Work item: Lines below starting with the line with "Click the name Серікке in the question text" and going on through the line with "Task: Open Фьючерсы dropdown menu" must be output exactly; the rest of the records must be left out.

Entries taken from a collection
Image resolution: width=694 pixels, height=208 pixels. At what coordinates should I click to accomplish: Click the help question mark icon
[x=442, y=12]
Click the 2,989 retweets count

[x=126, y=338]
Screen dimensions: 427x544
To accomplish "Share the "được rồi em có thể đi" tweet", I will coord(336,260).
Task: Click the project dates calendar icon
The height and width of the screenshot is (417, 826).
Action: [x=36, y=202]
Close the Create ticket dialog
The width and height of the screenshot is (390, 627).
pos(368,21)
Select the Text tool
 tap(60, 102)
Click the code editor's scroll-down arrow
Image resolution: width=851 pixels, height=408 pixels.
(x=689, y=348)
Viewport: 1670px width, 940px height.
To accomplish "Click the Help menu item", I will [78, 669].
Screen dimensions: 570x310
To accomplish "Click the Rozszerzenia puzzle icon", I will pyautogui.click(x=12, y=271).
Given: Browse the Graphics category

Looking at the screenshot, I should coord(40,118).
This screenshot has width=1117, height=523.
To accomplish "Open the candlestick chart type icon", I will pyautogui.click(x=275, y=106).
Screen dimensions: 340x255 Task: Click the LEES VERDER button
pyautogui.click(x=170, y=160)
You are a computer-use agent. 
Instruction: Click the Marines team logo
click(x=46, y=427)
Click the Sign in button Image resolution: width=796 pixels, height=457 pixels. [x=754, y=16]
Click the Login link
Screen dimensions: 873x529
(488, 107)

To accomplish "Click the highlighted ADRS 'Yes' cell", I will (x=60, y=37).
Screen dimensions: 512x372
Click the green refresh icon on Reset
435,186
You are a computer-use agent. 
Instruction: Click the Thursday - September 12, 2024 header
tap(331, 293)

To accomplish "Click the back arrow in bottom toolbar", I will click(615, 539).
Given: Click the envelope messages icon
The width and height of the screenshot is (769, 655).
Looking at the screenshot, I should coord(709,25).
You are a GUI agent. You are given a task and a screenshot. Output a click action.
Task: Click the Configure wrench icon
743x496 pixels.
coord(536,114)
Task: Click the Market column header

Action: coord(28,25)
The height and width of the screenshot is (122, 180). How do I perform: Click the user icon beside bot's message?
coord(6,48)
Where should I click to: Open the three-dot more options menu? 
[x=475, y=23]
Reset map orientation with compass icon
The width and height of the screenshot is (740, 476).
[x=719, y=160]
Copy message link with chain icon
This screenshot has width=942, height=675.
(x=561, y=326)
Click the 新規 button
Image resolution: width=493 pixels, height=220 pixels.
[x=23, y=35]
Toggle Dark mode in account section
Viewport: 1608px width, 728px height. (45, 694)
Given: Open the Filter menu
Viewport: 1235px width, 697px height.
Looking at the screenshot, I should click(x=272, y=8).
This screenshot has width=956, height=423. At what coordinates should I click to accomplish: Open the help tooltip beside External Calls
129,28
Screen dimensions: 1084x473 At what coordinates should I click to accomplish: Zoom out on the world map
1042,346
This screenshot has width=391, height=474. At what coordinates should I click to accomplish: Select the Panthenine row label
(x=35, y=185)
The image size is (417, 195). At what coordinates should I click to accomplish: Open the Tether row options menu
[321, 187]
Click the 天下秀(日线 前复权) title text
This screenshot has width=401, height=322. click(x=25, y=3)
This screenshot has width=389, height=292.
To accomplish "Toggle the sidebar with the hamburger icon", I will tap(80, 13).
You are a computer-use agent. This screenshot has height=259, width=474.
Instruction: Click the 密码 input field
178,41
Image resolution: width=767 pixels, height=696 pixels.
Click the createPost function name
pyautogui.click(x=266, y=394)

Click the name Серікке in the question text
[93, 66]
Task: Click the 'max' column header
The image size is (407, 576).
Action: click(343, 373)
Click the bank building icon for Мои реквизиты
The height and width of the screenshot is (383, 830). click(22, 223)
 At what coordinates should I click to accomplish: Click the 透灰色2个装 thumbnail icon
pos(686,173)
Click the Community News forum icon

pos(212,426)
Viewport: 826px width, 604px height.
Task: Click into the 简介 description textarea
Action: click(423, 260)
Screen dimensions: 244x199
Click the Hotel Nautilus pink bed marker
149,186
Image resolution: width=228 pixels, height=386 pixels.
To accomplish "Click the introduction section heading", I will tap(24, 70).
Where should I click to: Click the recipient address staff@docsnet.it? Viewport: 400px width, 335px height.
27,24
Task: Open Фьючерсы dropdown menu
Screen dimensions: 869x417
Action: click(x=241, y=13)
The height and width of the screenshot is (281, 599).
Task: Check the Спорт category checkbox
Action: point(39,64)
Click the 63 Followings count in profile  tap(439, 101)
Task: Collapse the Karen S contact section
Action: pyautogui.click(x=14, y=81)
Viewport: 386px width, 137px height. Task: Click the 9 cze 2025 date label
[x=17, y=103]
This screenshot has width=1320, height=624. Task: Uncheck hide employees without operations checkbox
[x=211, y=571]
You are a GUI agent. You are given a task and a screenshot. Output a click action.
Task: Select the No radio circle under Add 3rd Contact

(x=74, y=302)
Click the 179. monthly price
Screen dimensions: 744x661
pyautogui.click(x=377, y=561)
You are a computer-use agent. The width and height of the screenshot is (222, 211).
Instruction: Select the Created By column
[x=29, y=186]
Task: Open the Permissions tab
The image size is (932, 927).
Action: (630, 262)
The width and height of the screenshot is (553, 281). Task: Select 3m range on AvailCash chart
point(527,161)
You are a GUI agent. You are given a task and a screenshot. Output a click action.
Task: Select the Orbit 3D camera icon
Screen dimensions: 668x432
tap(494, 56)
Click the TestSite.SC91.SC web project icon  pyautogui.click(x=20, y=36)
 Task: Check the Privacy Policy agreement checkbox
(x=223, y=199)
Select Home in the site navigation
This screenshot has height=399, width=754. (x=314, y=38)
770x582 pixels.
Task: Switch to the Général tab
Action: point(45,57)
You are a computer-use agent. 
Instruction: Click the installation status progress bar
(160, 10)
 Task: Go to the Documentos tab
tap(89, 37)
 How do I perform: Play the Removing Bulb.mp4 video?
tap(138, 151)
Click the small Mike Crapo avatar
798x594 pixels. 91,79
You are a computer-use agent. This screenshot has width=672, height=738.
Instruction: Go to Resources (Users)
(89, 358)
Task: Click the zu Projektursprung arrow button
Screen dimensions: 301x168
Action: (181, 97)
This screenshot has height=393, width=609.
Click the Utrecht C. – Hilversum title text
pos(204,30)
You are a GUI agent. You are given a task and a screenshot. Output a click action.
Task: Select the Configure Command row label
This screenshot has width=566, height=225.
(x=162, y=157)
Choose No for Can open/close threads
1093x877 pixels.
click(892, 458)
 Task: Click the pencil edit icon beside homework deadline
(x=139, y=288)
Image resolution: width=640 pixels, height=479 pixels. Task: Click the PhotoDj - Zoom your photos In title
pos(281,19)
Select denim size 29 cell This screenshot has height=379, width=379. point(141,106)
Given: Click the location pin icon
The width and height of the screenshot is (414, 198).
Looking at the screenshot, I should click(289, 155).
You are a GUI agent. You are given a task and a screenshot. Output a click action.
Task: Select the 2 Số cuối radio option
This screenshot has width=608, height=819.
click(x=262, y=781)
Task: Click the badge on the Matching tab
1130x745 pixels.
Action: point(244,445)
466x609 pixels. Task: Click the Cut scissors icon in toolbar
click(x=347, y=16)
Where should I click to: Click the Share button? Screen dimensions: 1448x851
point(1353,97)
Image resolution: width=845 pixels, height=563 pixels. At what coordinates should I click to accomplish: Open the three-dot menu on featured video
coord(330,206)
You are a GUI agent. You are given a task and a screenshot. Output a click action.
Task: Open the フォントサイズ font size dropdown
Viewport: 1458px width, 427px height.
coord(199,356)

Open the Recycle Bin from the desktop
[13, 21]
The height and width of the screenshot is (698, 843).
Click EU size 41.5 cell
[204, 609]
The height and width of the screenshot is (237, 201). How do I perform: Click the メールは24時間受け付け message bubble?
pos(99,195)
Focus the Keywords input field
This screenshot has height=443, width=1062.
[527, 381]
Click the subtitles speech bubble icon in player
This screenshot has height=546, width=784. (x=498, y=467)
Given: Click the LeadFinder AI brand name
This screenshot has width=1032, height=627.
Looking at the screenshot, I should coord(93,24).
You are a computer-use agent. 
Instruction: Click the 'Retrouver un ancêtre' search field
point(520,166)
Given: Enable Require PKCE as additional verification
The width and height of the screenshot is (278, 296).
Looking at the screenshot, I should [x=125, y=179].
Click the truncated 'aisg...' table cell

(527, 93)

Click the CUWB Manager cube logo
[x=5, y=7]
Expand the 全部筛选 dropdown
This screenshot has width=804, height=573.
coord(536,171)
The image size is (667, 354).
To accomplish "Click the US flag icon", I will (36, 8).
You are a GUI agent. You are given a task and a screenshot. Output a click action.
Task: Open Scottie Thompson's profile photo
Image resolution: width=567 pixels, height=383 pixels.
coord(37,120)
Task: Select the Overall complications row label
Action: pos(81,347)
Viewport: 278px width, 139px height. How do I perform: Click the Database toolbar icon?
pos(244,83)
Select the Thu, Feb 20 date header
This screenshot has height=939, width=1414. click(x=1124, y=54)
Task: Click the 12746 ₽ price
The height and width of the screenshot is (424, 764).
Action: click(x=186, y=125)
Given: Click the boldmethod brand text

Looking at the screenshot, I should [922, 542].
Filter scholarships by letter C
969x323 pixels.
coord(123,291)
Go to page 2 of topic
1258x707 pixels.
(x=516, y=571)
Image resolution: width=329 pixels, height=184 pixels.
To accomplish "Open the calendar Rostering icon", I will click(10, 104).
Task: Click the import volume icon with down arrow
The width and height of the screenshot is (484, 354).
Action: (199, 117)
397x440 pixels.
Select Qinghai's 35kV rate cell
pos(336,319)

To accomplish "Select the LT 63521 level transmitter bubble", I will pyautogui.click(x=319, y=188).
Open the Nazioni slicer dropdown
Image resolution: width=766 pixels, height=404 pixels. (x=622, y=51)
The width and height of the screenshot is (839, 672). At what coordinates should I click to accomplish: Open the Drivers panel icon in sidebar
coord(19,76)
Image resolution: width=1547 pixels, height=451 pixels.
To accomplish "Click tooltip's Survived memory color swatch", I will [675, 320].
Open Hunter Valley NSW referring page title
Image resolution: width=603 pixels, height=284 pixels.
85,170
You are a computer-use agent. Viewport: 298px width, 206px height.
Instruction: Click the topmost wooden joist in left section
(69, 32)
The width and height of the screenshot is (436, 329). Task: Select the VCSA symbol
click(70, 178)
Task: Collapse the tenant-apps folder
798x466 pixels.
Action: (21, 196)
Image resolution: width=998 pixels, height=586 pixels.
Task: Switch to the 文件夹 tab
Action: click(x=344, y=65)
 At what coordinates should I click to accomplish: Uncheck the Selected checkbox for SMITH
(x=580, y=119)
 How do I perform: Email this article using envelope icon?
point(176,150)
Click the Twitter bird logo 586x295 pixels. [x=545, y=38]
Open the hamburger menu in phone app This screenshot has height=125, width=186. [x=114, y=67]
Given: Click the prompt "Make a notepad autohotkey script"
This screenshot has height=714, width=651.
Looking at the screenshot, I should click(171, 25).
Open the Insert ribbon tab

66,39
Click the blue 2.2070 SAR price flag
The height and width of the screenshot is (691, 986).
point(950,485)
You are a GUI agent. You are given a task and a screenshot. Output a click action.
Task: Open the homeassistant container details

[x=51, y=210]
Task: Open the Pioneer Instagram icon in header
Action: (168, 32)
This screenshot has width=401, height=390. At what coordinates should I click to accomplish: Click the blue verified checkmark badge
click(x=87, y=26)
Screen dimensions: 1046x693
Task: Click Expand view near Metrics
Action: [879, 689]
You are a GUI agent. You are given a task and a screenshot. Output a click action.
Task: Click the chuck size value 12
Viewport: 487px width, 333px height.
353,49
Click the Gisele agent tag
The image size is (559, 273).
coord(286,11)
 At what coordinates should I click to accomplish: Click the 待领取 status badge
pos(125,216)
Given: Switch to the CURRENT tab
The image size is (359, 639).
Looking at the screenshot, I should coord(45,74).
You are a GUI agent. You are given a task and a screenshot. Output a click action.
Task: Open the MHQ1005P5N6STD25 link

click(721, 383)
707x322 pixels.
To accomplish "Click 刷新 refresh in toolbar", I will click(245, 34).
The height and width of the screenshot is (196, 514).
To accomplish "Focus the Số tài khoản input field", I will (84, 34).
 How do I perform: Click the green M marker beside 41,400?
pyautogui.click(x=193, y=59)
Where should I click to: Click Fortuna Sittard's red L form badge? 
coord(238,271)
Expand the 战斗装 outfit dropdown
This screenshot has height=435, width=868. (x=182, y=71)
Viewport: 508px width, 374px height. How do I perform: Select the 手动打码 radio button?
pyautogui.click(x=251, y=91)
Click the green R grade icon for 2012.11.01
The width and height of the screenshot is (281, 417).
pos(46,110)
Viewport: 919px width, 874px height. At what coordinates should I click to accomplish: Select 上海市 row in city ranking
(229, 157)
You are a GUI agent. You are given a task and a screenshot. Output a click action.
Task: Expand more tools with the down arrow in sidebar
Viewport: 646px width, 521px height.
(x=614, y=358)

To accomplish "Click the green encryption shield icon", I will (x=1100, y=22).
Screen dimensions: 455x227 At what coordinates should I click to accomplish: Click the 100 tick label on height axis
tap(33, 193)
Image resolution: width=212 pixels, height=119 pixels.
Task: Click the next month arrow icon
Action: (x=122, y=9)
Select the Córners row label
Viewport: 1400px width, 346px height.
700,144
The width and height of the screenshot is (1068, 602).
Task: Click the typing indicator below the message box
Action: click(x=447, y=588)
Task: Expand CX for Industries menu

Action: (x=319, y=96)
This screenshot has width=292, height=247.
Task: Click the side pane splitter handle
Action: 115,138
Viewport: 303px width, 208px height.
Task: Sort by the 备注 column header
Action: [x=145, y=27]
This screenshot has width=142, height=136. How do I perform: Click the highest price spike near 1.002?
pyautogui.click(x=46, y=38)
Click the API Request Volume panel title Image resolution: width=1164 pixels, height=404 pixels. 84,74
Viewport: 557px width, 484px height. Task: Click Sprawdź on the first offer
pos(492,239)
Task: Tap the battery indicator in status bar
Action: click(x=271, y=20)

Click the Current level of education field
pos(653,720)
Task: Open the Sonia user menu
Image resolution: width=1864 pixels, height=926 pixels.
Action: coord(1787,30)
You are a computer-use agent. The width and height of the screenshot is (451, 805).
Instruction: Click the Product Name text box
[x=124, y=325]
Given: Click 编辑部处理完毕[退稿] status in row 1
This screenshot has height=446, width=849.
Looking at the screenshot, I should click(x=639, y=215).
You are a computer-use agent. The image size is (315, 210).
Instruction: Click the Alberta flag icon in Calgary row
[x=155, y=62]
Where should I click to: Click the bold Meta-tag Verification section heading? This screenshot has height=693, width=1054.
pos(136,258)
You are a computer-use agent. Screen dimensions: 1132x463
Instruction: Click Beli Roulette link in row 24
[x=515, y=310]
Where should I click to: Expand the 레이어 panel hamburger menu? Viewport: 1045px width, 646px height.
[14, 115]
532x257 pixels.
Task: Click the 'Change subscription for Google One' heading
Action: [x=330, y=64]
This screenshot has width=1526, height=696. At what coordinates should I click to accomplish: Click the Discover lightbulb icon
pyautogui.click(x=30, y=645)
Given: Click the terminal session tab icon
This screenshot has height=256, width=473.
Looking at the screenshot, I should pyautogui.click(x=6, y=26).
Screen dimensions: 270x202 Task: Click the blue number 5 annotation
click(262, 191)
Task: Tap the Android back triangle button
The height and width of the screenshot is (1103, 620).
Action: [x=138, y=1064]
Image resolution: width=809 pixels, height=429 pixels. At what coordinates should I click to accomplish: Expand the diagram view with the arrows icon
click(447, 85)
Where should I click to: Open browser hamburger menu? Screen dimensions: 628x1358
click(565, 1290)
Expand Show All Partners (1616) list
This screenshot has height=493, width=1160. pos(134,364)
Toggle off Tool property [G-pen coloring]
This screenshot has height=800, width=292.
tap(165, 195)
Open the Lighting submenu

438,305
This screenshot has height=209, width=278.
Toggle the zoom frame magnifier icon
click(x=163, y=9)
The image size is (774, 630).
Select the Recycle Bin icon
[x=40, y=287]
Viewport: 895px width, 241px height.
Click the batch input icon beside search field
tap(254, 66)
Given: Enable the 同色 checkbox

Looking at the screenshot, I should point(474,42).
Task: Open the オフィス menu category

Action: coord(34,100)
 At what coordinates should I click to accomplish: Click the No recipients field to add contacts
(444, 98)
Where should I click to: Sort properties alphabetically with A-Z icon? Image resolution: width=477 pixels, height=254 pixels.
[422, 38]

Answer box:
Click the name Серікке in the question text
[93, 66]
Task: Click the 'max' column header
The image size is (407, 576).
Action: click(343, 373)
Click the bank building icon for Мои реквизиты
The height and width of the screenshot is (383, 830). click(22, 223)
 At what coordinates should I click to accomplish: Click the 透灰色2个装 thumbnail icon
pos(686,173)
Click the Community News forum icon

pos(212,426)
Viewport: 826px width, 604px height.
Task: Click into the 简介 description textarea
Action: click(423, 260)
Screen dimensions: 244x199
Click the Hotel Nautilus pink bed marker
149,186
Image resolution: width=228 pixels, height=386 pixels.
To accomplish "Click the introduction section heading", I will tap(24, 70).
Where should I click to: Click the recipient address staff@docsnet.it? Viewport: 400px width, 335px height.
27,24
Task: Open Фьючерсы dropdown menu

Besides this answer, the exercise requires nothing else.